____ Recorded data
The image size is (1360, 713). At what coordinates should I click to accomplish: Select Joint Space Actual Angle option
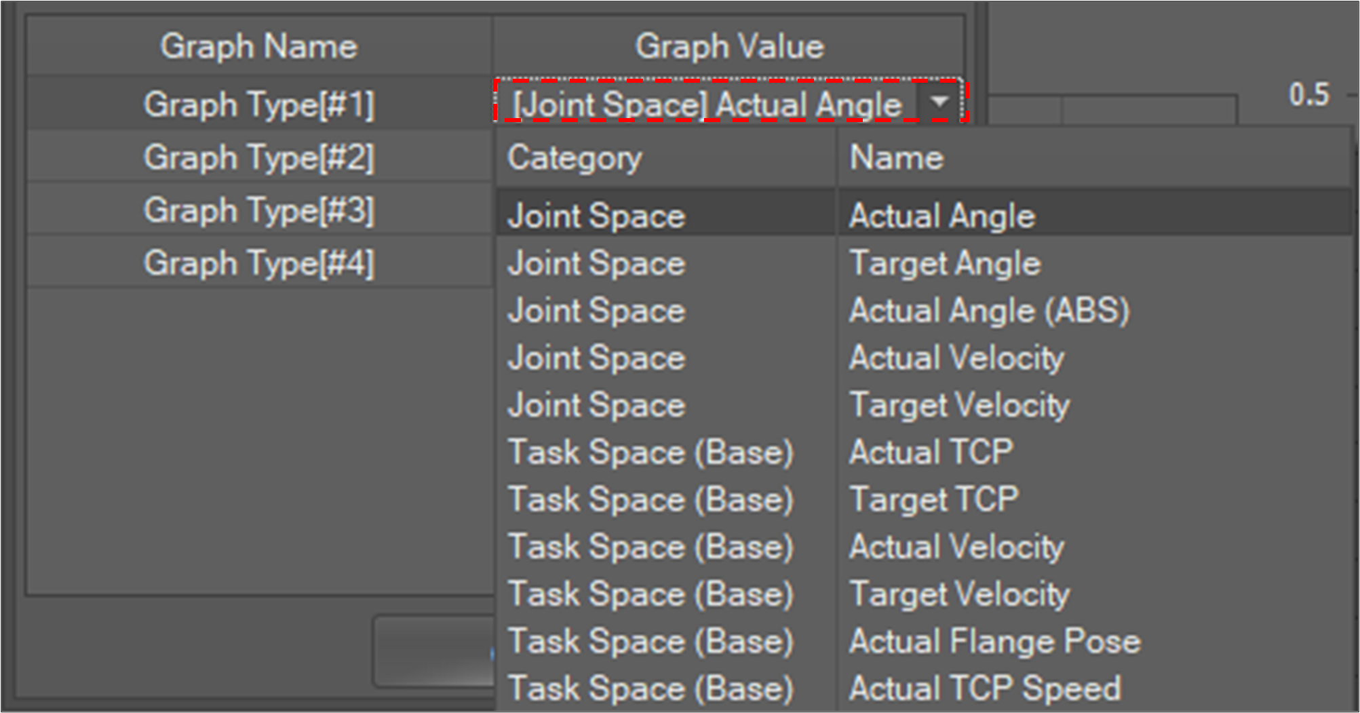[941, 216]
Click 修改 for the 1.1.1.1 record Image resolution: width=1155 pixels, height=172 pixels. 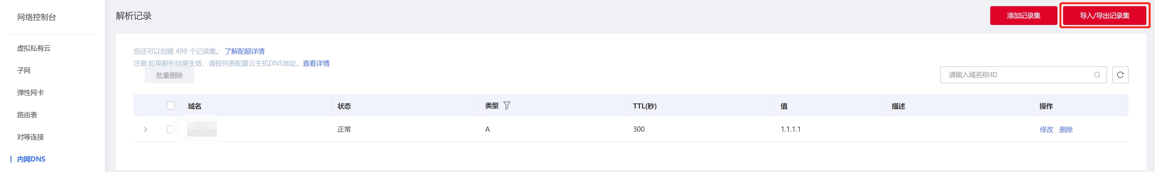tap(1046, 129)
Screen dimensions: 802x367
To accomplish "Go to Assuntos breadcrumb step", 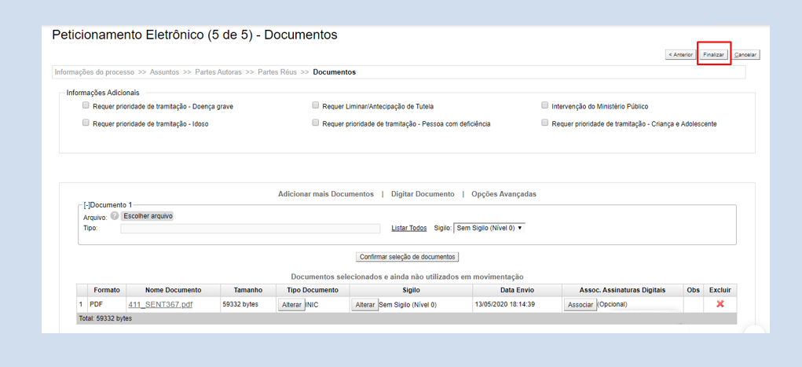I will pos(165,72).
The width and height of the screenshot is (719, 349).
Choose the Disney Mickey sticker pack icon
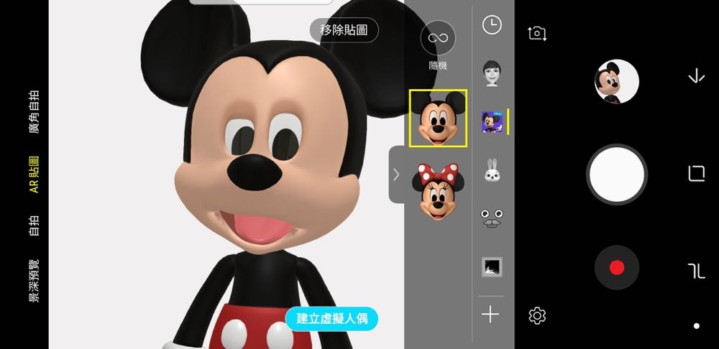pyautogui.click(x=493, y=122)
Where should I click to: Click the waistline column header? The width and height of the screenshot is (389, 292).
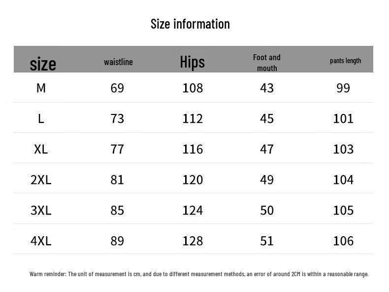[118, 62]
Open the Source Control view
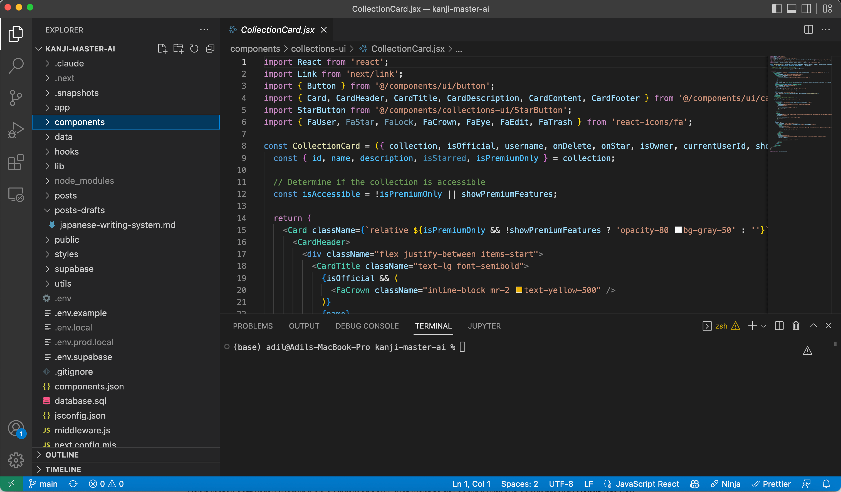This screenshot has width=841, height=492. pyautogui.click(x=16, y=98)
________
### [Set task]
Please return the data unchanged from the line containing "The width and height of the screenshot is (719, 349)." through the end of the data, omitting the pictures.

### [Finished answer]
The width and height of the screenshot is (719, 349).
Choose the Disney Mickey sticker pack icon
pyautogui.click(x=493, y=122)
Where should I click to: Click the waistline column header? The width and height of the screenshot is (389, 292).
[118, 62]
Open the Source Control view
This screenshot has width=841, height=492. pyautogui.click(x=16, y=98)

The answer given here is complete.